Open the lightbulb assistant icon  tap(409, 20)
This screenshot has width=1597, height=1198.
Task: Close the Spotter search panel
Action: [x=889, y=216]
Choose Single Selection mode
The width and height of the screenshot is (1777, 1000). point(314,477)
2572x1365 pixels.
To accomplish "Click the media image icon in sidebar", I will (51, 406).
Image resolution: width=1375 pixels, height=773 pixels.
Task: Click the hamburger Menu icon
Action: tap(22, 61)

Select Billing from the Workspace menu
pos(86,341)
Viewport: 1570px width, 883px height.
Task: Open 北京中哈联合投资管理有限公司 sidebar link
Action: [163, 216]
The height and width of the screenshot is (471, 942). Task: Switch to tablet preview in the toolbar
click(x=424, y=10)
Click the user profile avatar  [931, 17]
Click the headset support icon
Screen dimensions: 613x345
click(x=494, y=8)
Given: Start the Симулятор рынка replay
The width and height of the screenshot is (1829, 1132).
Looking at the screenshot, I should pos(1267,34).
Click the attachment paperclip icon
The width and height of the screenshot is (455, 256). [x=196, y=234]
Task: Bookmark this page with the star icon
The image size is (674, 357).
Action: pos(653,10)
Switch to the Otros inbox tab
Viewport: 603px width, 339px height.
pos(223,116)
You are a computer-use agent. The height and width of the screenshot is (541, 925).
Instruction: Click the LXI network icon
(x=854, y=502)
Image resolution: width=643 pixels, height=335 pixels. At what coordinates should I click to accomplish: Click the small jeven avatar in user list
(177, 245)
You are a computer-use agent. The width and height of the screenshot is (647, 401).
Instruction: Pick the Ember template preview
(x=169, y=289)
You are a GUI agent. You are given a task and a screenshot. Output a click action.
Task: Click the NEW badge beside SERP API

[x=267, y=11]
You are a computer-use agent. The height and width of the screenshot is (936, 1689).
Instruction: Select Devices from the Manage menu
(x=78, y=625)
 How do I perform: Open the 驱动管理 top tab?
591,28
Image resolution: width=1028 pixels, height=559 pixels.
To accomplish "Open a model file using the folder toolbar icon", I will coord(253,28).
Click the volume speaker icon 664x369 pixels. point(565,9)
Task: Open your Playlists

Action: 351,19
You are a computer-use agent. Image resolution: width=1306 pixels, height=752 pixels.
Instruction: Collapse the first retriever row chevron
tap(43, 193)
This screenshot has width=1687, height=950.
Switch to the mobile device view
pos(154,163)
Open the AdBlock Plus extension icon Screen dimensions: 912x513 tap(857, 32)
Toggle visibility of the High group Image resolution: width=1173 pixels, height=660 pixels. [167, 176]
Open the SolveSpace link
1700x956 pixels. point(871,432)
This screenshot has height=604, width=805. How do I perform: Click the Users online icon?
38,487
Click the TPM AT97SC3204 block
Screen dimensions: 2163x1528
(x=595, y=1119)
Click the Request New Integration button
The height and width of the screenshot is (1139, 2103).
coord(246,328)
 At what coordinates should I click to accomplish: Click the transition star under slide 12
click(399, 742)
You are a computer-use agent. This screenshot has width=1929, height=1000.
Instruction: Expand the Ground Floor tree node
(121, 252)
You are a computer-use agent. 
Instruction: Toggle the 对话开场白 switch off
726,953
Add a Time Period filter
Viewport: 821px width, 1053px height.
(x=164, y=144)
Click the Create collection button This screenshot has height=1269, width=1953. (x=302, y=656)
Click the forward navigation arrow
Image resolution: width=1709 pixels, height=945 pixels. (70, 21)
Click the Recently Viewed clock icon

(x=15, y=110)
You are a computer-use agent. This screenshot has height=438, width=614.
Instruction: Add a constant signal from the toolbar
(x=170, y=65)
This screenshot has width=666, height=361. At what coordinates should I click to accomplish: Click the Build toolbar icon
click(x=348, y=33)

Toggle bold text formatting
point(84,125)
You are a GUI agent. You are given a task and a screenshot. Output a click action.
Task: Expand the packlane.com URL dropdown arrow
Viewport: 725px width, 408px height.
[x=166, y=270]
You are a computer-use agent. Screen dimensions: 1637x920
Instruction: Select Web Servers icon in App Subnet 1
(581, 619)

▶ **What is needed**
The whole listing should be copied verbatim.

▶ **Written response**
Open the lightbulb assistant icon  tap(409, 20)
This screenshot has width=1597, height=1198.
Task: Close the Spotter search panel
Action: [x=889, y=216]
Choose Single Selection mode
The width and height of the screenshot is (1777, 1000). point(314,477)
2572x1365 pixels.
To accomplish "Click the media image icon in sidebar", I will (51, 406).
Image resolution: width=1375 pixels, height=773 pixels.
Task: Click the hamburger Menu icon
Action: tap(22, 61)

Select Billing from the Workspace menu
pos(86,341)
Viewport: 1570px width, 883px height.
Task: Open 北京中哈联合投资管理有限公司 sidebar link
Action: [163, 216]
The height and width of the screenshot is (471, 942). Task: Switch to tablet preview in the toolbar
click(x=424, y=10)
Click the user profile avatar  [931, 17]
Click the headset support icon
Screen dimensions: 613x345
click(x=494, y=8)
Given: Start the Симулятор рынка replay
The width and height of the screenshot is (1829, 1132).
Looking at the screenshot, I should pos(1267,34).
Click the attachment paperclip icon
The width and height of the screenshot is (455, 256). [x=196, y=234]
Task: Bookmark this page with the star icon
The image size is (674, 357).
Action: pos(653,10)
Switch to the Otros inbox tab
Viewport: 603px width, 339px height.
pos(223,116)
You are a computer-use agent. The height and width of the screenshot is (541, 925).
Instruction: Click the LXI network icon
(x=854, y=502)
Image resolution: width=643 pixels, height=335 pixels. At what coordinates should I click to accomplish: Click the small jeven avatar in user list
(177, 245)
You are a computer-use agent. The width and height of the screenshot is (647, 401).
Instruction: Pick the Ember template preview
(x=169, y=289)
You are a GUI agent. You are given a task and a screenshot. Output a click action.
Task: Click the NEW badge beside SERP API

[x=267, y=11]
You are a computer-use agent. The height and width of the screenshot is (936, 1689).
Instruction: Select Devices from the Manage menu
(x=78, y=625)
 How do I perform: Open the 驱动管理 top tab?
591,28
Image resolution: width=1028 pixels, height=559 pixels.
To accomplish "Open a model file using the folder toolbar icon", I will coord(253,28).
Click the volume speaker icon 664x369 pixels. point(565,9)
Task: Open your Playlists

Action: 351,19
You are a computer-use agent. Image resolution: width=1306 pixels, height=752 pixels.
Instruction: Collapse the first retriever row chevron
tap(43, 193)
This screenshot has width=1687, height=950.
Switch to the mobile device view
pos(154,163)
Open the AdBlock Plus extension icon Screen dimensions: 912x513 tap(857, 32)
Toggle visibility of the High group Image resolution: width=1173 pixels, height=660 pixels. [167, 176]
Open the SolveSpace link
1700x956 pixels. point(871,432)
This screenshot has height=604, width=805. How do I perform: Click the Users online icon?
38,487
Click the TPM AT97SC3204 block
Screen dimensions: 2163x1528
(x=595, y=1119)
Click the Request New Integration button
The height and width of the screenshot is (1139, 2103).
coord(246,328)
 At what coordinates should I click to accomplish: Click the transition star under slide 12
click(399, 742)
You are a computer-use agent. This screenshot has width=1929, height=1000.
Instruction: Expand the Ground Floor tree node
(121, 252)
You are a computer-use agent. 
Instruction: Toggle the 对话开场白 switch off
726,953
Add a Time Period filter
Viewport: 821px width, 1053px height.
(x=164, y=144)
Click the Create collection button This screenshot has height=1269, width=1953. (x=302, y=656)
Click the forward navigation arrow
Image resolution: width=1709 pixels, height=945 pixels. (70, 21)
Click the Recently Viewed clock icon

(x=15, y=110)
You are a computer-use agent. This screenshot has height=438, width=614.
Instruction: Add a constant signal from the toolbar
(x=170, y=65)
This screenshot has width=666, height=361. At what coordinates should I click to accomplish: Click the Build toolbar icon
click(x=348, y=33)

Toggle bold text formatting
point(84,125)
You are a GUI agent. You are given a task and a screenshot. Output a click action.
Task: Expand the packlane.com URL dropdown arrow
Viewport: 725px width, 408px height.
[x=166, y=270]
You are a computer-use agent. Screen dimensions: 1637x920
Instruction: Select Web Servers icon in App Subnet 1
(581, 619)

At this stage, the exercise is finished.